For the last two years, Duke has climbed in the Quacquarelli Symonds World University Rankings—rising from 29 in 2016 to 21 in 2018.

With Wednesday’s release of the 2019 tally, however, the University’s climb faltered.

Duke dropped five spots, from being tied with the University of Michigan at 21 to being in sole possession of the 26 spot on the list, as Michigan climbed one spot to 20.The QS World University Rankings include schools from all around the globe and were topped for a seventh consecutive year by the Massachusetts Institute of Technology.

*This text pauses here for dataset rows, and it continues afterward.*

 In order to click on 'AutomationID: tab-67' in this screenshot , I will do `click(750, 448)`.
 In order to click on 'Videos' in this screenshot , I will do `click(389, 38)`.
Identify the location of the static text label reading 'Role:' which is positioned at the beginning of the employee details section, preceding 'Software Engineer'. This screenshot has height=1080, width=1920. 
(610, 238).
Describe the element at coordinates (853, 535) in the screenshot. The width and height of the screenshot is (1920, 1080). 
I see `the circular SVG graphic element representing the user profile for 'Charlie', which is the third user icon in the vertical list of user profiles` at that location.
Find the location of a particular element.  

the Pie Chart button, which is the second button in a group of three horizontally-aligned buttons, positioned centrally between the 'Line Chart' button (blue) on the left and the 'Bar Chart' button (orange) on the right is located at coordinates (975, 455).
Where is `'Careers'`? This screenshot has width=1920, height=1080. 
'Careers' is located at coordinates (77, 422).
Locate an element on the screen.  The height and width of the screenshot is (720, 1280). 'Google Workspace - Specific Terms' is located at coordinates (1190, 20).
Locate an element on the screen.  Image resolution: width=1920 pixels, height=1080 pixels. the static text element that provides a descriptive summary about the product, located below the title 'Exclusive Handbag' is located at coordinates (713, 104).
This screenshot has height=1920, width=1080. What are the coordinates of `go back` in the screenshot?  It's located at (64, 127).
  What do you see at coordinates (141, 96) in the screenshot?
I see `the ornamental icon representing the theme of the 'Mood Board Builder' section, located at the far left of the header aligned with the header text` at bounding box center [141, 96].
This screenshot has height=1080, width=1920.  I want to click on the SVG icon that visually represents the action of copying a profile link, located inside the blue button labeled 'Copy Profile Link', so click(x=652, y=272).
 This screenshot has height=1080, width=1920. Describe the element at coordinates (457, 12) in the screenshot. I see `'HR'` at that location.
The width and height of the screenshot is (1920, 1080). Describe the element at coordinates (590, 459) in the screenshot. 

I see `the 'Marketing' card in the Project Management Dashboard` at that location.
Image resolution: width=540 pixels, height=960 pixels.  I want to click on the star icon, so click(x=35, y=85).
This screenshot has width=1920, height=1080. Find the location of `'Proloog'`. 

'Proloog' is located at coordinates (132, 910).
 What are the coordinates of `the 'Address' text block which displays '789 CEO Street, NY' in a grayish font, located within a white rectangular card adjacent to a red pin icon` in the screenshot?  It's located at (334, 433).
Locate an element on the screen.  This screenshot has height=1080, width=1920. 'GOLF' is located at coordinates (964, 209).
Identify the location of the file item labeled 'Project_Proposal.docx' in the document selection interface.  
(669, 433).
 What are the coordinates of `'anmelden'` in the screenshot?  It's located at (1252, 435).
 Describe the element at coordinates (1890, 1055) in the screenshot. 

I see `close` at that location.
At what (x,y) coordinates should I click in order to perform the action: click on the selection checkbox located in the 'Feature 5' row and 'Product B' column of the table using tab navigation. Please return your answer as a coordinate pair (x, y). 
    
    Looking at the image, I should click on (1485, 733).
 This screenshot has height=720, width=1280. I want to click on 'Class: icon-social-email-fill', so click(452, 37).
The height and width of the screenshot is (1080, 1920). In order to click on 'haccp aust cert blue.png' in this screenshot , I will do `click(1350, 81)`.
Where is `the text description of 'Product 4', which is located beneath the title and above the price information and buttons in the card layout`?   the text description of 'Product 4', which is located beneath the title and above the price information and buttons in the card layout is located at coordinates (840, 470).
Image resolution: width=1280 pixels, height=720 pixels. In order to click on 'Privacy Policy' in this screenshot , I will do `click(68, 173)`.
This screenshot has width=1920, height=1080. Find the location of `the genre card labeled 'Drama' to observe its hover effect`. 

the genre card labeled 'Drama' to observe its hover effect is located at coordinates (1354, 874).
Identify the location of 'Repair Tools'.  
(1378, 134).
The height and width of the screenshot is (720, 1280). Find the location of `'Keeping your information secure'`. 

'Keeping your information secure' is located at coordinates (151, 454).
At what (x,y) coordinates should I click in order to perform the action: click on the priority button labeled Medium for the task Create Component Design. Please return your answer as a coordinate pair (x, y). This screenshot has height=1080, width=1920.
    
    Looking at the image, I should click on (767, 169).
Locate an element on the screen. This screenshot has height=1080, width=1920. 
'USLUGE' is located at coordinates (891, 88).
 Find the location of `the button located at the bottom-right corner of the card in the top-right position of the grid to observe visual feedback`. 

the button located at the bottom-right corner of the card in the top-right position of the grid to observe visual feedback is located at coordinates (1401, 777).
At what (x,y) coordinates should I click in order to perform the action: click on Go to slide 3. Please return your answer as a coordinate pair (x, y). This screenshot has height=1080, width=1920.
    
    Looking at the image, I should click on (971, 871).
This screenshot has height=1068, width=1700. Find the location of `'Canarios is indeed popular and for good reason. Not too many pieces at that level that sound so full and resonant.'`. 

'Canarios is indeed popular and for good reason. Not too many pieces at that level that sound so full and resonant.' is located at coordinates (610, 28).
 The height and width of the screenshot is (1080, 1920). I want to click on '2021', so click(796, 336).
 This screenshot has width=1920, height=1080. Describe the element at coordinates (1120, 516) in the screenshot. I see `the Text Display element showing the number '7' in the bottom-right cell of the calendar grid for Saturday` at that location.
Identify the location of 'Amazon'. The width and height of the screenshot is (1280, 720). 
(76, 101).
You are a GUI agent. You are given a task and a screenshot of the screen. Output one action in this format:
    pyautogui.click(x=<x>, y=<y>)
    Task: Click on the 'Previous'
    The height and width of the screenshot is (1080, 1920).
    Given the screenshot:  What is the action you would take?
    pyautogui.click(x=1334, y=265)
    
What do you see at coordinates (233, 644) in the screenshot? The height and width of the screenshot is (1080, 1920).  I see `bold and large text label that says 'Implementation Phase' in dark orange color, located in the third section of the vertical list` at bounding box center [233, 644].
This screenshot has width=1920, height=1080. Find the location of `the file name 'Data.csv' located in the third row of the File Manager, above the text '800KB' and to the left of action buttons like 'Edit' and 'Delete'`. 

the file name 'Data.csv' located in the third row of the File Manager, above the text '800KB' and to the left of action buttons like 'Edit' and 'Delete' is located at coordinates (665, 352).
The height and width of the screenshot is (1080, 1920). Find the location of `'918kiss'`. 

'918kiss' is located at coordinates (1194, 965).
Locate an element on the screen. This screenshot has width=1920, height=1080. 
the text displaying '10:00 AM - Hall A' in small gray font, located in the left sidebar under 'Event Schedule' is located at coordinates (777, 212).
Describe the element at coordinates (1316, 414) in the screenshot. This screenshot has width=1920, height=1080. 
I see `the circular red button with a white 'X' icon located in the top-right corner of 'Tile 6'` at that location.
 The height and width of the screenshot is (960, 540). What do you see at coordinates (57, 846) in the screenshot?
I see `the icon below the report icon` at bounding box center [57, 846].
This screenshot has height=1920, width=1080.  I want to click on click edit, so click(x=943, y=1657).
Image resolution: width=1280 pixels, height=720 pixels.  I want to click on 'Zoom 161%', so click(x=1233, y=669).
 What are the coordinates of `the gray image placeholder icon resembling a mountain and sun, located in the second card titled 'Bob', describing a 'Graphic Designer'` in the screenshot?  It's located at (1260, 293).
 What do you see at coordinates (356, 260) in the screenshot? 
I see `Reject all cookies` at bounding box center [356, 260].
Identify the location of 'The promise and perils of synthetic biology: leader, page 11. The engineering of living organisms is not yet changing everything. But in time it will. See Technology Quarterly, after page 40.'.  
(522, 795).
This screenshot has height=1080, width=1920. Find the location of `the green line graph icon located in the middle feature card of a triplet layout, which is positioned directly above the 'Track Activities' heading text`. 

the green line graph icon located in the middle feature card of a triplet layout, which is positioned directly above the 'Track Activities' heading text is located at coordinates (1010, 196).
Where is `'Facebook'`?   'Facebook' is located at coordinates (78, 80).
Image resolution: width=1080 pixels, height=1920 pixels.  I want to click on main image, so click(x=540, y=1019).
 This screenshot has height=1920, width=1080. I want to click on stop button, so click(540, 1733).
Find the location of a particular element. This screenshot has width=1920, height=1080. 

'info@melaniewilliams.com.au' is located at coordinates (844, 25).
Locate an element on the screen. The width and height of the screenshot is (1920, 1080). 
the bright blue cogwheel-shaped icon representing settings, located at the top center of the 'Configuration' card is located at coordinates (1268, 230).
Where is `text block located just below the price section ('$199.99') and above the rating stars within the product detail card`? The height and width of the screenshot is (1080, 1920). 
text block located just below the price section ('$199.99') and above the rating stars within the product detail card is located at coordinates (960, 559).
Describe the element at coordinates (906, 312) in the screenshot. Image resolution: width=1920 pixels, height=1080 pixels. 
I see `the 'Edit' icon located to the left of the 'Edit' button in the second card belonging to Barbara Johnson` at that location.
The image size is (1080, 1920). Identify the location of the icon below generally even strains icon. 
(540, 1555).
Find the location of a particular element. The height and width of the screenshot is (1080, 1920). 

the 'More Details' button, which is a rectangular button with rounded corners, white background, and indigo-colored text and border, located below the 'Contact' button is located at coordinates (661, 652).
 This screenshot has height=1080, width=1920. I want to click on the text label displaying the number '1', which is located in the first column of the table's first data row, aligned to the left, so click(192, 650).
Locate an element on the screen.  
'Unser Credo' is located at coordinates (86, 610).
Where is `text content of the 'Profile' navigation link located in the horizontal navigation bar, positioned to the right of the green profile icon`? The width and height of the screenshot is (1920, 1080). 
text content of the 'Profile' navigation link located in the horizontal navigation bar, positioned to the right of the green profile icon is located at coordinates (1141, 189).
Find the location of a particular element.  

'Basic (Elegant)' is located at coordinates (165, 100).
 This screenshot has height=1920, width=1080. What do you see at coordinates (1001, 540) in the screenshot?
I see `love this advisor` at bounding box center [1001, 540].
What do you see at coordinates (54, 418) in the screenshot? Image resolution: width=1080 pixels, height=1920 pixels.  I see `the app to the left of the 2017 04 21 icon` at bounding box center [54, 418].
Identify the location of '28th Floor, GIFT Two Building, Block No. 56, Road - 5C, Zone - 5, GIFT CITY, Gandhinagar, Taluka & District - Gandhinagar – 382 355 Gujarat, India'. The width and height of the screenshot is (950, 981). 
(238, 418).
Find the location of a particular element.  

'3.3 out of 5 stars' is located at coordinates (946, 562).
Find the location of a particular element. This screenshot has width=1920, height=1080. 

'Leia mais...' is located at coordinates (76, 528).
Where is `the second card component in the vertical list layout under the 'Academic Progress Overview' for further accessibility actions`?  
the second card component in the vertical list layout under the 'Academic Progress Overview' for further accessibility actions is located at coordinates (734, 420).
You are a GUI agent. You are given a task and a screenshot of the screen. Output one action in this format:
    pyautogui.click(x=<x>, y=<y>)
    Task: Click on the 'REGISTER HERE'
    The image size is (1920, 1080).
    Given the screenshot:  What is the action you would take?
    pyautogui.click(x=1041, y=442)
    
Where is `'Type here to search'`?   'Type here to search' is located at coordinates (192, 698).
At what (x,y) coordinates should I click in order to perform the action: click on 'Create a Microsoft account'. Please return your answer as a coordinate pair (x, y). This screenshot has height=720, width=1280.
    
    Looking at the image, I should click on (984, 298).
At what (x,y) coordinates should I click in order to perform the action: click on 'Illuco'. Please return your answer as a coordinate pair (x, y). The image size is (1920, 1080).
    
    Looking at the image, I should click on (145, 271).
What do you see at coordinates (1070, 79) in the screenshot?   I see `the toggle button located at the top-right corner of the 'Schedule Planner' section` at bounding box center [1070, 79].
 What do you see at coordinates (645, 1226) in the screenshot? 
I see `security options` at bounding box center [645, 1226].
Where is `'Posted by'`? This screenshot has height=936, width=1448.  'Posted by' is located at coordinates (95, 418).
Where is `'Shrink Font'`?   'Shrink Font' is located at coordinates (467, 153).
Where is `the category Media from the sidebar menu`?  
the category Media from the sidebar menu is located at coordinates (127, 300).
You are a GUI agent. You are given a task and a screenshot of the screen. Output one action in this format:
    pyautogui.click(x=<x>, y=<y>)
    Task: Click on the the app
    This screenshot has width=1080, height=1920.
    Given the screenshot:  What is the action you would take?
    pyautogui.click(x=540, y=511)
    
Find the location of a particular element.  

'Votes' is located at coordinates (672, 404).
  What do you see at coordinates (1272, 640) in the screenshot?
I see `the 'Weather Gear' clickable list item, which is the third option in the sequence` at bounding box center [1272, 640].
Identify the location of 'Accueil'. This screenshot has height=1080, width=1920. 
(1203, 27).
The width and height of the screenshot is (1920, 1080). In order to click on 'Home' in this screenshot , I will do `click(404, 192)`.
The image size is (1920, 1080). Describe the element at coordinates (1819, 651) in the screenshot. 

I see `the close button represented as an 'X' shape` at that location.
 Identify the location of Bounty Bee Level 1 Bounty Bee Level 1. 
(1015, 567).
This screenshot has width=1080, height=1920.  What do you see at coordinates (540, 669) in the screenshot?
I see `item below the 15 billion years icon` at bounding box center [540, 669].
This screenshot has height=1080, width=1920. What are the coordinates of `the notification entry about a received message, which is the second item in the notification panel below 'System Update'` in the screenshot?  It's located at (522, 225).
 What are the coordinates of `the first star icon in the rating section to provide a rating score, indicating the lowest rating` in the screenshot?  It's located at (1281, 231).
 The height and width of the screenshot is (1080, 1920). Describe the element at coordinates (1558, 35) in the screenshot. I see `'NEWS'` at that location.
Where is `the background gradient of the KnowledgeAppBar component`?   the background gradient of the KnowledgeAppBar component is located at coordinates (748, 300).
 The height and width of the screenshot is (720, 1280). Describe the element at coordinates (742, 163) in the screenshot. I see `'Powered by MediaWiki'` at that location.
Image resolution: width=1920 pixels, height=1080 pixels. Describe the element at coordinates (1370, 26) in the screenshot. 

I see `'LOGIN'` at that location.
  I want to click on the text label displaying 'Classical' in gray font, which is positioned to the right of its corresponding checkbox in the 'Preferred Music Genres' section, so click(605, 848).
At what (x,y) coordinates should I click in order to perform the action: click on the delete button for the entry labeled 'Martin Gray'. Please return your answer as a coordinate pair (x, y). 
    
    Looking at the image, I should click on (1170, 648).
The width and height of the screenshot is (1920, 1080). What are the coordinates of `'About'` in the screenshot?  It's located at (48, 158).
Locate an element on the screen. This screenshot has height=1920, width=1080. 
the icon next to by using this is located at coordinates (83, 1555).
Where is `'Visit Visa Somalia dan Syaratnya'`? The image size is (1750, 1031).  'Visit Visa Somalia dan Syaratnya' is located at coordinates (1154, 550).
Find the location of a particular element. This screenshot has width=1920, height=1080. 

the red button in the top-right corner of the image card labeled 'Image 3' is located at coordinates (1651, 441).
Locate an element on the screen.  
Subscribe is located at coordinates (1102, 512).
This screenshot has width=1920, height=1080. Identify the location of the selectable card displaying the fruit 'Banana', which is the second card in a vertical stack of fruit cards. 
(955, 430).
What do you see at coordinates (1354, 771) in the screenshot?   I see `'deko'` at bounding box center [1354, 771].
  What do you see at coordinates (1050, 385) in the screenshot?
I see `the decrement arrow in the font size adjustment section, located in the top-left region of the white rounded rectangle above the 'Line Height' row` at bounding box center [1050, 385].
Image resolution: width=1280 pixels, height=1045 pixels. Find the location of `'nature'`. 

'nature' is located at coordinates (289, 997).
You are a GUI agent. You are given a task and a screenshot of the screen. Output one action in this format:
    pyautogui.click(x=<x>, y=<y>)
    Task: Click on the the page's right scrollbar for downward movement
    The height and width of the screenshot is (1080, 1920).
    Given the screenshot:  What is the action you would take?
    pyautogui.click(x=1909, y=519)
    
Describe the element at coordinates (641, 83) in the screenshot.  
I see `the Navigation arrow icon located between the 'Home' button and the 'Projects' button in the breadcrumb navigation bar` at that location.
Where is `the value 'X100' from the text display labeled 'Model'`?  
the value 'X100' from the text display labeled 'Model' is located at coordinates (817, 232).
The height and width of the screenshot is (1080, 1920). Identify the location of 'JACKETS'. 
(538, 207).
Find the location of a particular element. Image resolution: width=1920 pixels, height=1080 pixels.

"International rankings like QS focus heavily on research and tend to change their criteria more frequently, thus have more movement on a year-to-year basis than US News (Duke has bounced between 20 and 29 just since 2012)," wrote Michael Schoenfeld, vice president for public affairs and government relations in an email. "Still, this is one valuable data point among many that we use to benchmark against the top research universities in the world." 

Duke is now sandwiched between the University of Hong Kong at 25 and the University of California, Berkeley at 27. Duke’s ranking in recent years topped out at 20 in 2012. 

The methodology used to calculate the rankings blends reputation with academics. It weighs academic reputation at 40 percent, while placing faculty-student ratio and paper citations per faculty at 20 percent each. It gives 10 percent weight to employer reputation and 5 percent each to international faculty and international student ratios.

The University was given an overall score of 83.9 out of 100. It scored high marks for the faculty-student ratio, academic reputation and the citations faculty earned, but it scored poorly in international faculty. 

The QS World University Rankings system is the only ranking to have earned the approval of the International Ranking Expert Group

Aside from MIT, the other universities that made the top five were Stanford University, Harvard University, the California Institute of Technology and the University of Oxford,—in that order. 

"As we continue to make significant investments in science and technology and grow our global research activity, I expect that will be recognized in future rankings," Schoenfeld wrote.